Her three novels: When the Rainbow Goddess Wept, Magdalena, and The Newspaper Widow are set (even partially) in her mythical setting called “Ubec” a place like her hometown of Cebu, Philippines. Her Selected Short Stories by Cecilia Manguerra Brainard includes 39 of her best stories, many of which had been collected in three other books.

She also wrote books on nonfiction and edited books such as Fiction by Filipinos in America and several volumes of Growing Up Filipino: Stories for Young Adults. Cecilia’s work has been translated into Finnish and Turkish.

She attended St. Theresa’s College in Cebu and San Marcelino, Manila, and she obtained her BA from Maryknoll College in Quezon City. She did graduate work at UCLA. She has taught at UCLA, USC, California State Summer School for the Arts (CSSSA), and the Writers’ Program at UCLA Extension.

As a former Executive Board Member of PEN USA West, she represented the writers’ group in international meetings in Barcelona and Santiago de Compostela. She served as an officer of literary arts groups such as Midnight Special Cultural Center, PAAWWW (Pacific Asian American Women Writers West), and the Arts & Letters Cal State University, LA. She co-founded PAWWA (Philippine American Women Writers and Artists).

Her official website is ceciliabrainard.com. She also maintains a blog at cbrainard.blogspot.com. She can be found in social media sites such as Facebook, Twitter, and Instagram.

About the diary: The author decided to keep a diary when she was fourteen years old.

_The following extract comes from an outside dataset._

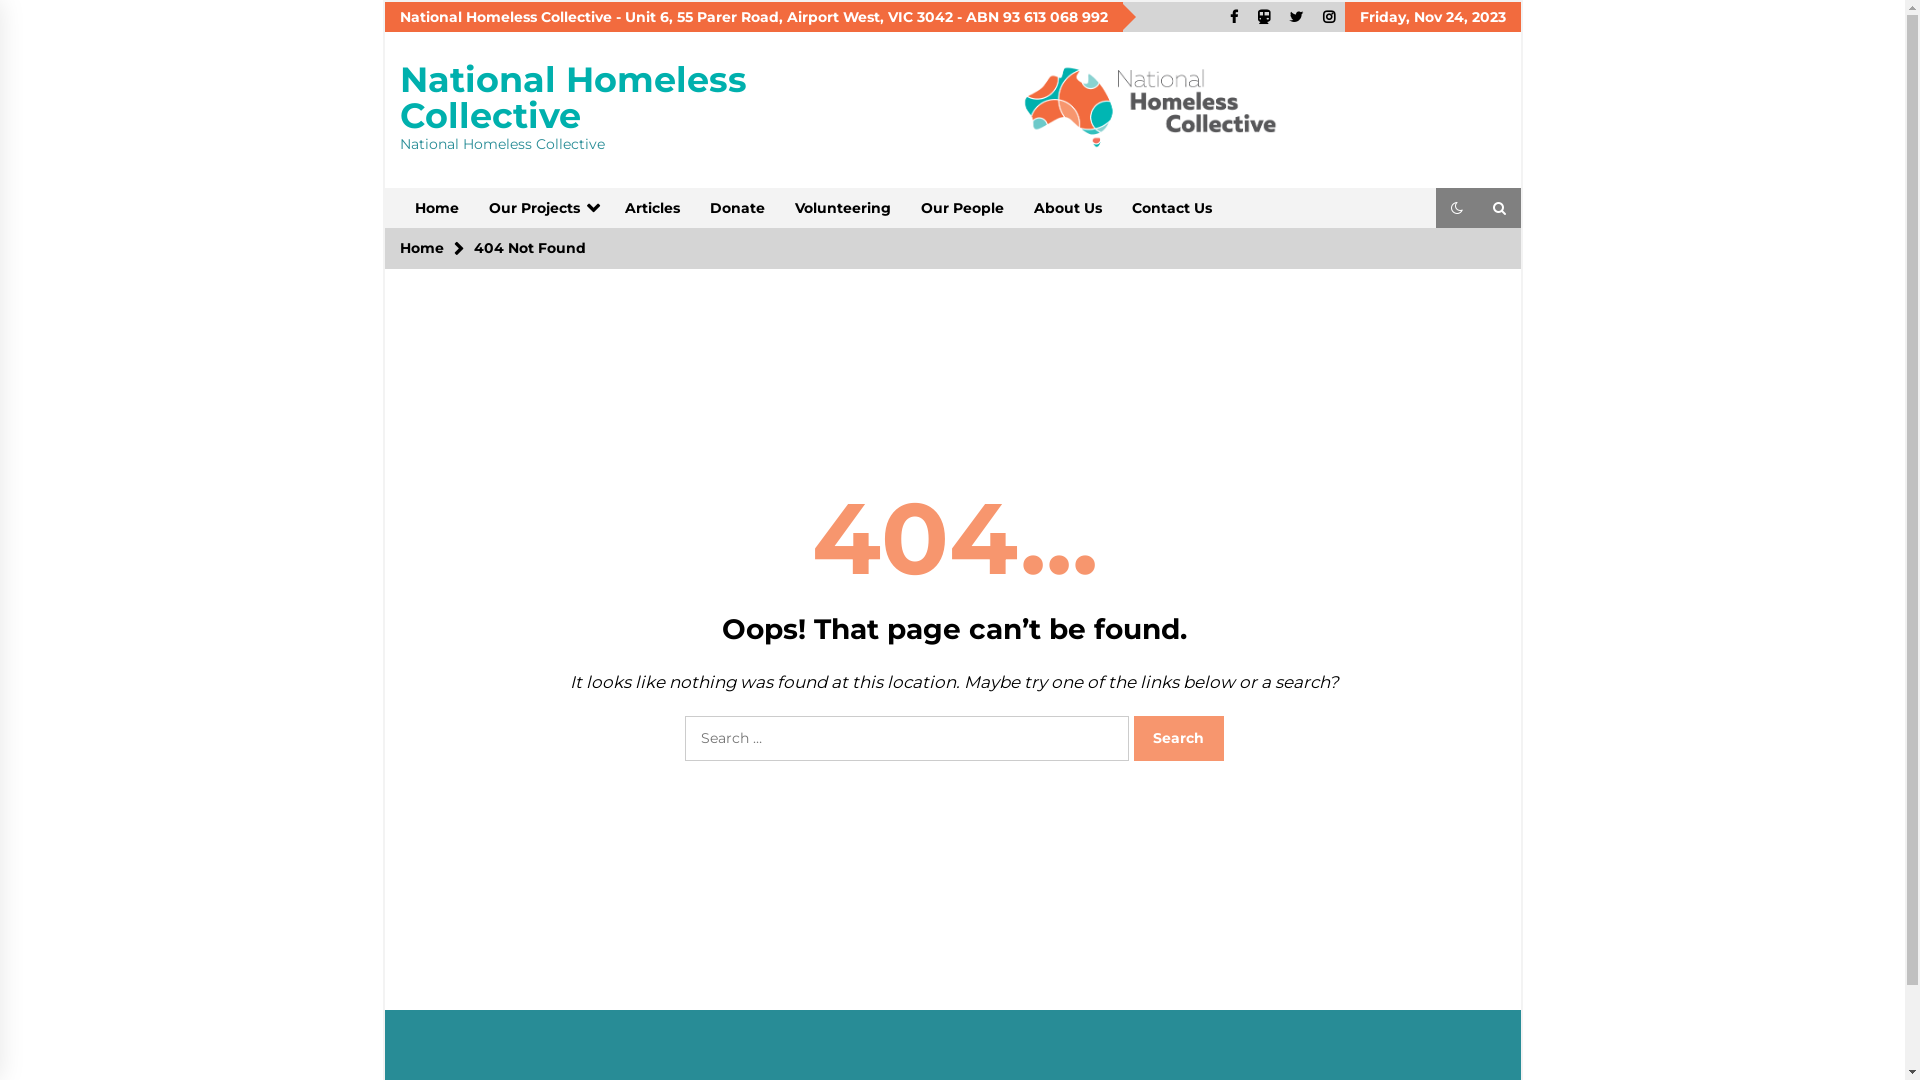 This screenshot has height=1080, width=1920. Describe the element at coordinates (529, 246) in the screenshot. I see `'404 Not Found'` at that location.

She had in fact been writing letters to her father who died when she was nine to “update him” of her life. Originally published in 2003 by Anvil Publishing, Inc. as Cecilia’s Diary 1962-67. The diary is reproduced here with the kind permission of the author, who kindly provided a digital copy to The Philippine Diary Project. All rights for this diary remain the possession of the author. Any requests for reprinting should be directed to the author. No part of this book may be reproduced or distributed in any form or by any means, or stored in a database or retrieval system, without prior written permission.

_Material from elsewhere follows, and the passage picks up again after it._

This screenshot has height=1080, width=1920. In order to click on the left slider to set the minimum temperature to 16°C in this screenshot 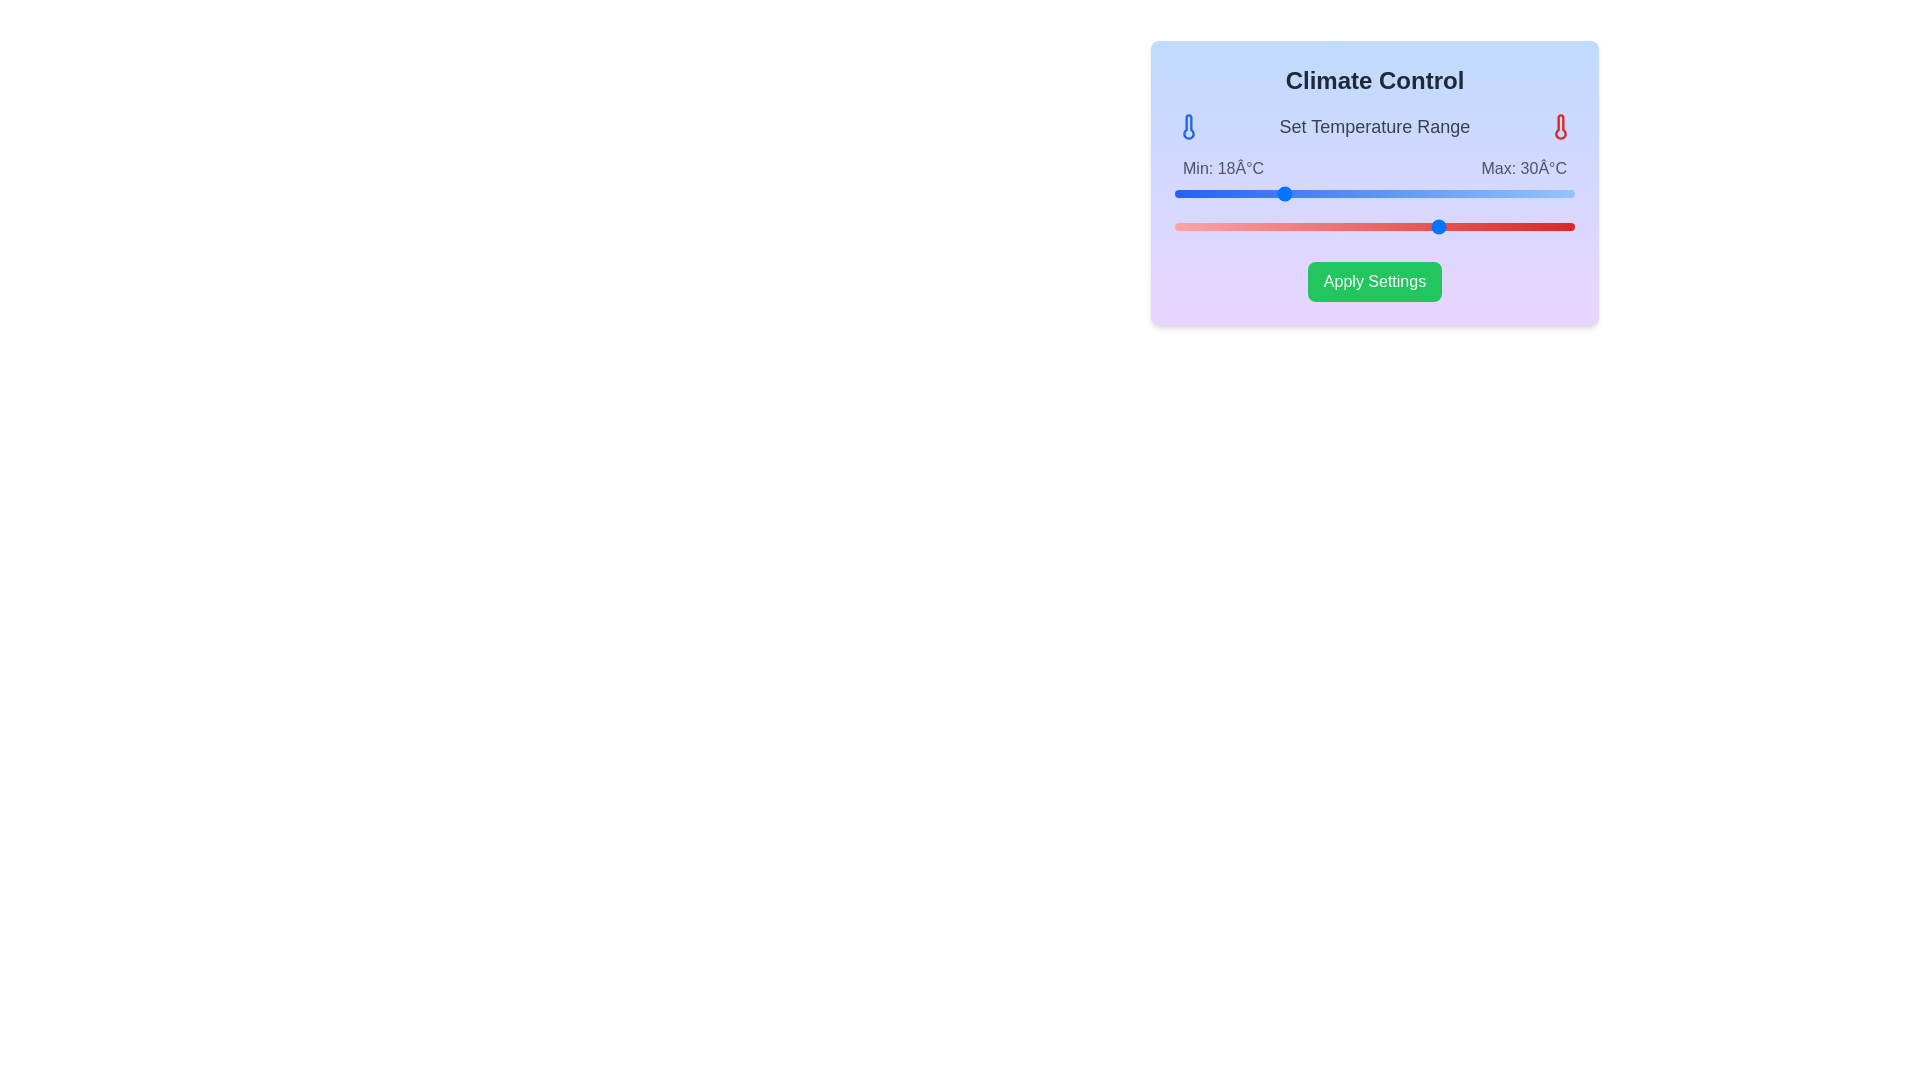, I will do `click(1253, 193)`.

From the author’s own introduction to her published diary:

My diary begins in 1962, three years after my father’s death, three years after paradise ended. In 1962, I was in Manila with my mother and sister Ana or Nene as we called her. My oldest sister (Vicky) was married and living in Washington D.C. My brother (Junior) was doing graduate studies in Georgetown University in Washington D.C. I attended high school at St. Theresa’s College, San Marcelino. School and religion provided stability to my life that was dominated by a high-strung mother…

 Cecilia’s Diary: 1962-1969 is not a work of fiction; it does not have plot or the other fictional elements in story. It reflects, however, a real girl’s life, teeming with conflicts, fears, dreams, hopes. Many of the entries were for self-expression because the fact was that I was most prolific in my diary-writing when I was unhappy. When I was happy, I was too busy doing whatever it was that made me joyful and had little time to write. It was very soothing to write pages and pages when I was hurting. Despite this lopsided view then of the young girl that I was, the concerns I tackled were universal ones — family, friends, school, love issues that teenagers now continue to deal with. I share this time of my life with young people and others to offer them solace that they are not alone in their confusion and suffering. I also suggest keeping a diary as their life’s companion. Through all these years, my diary or journal has been a steadfast non-judgmental friend and companion, a window to as well as mirror of my soul.

In preparing this book I set guidelines as to what to include or leave out. I’ve included the entries that I felt are historically or personally important, that are interesting, and that express my young writing voice. To avoid offending anyone, I’ve changed some names. I have also made minor grammatical corrections, but in general have tried to keep the voice of the entries intact.